And for those concerned about reforming the  electoral college, increasing the number of representatives would easily solve many of the problems associated with the current imbalances.  And it would not require a constitutional amendment.

by d 2005-04-01 06:04AM | 0 recs
Re: 870 members
This is a very good approach.  I like that number.

10,000 is just an unbelievable number.  The massive alteratiopn suggested would frighten potential supporters off.

by jcjcjc 2005-04-01 08:35AM | 0 recs
Re: 870 members
Although going to the original Constitutional proportion would take us close to 10,000, you're probably right that that's too big a step. I think doubling the sixe of the House is too small a step, it doesn't bring the Representatives close enough to the people. Some folks have suggested one Representative per 100,000, and that may be about right.

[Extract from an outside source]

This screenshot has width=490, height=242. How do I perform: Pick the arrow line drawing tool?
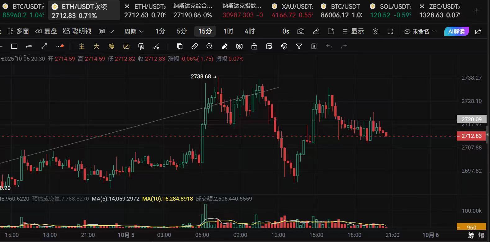(x=44, y=46)
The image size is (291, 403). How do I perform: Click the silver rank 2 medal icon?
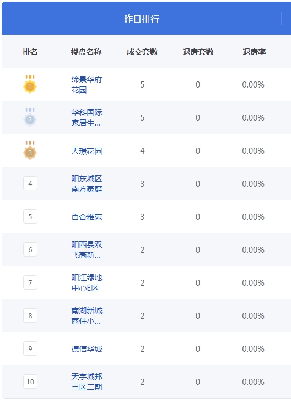(x=30, y=117)
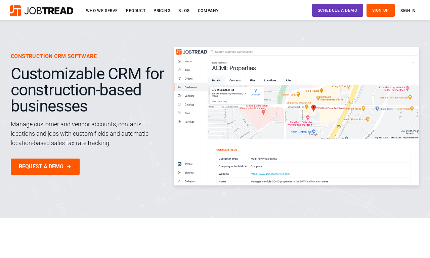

New Hampshire by itself has a 400 person House. Everyone up there knows his representative. He's probably a neighbor. Maybe we can't get there ub the US Congress, but we should get closer.

by rich kolker 2005-04-01 08:44AM | 0 recs
Re: 870 members
"the original Constitutional proportion would take us close to 10,000"

Well, the original Constitution included slavery, and ignored state systems where citizenship meant being part of the landed elite male.

So . . . clearly the Founding Fathers were wrong on a number of counts.  It's no big deal to tinker with what they left us.  It's like when your parents gave you a $400 car.  

by jcjcjc 2005-04-01 06:51PM | 0 recs
Re: 870 members
the size was set by law in 1911, and has been at 435 since that law.  not since the 60s.  though it briefly went up to 437 to allow for hawaii and alaska to join.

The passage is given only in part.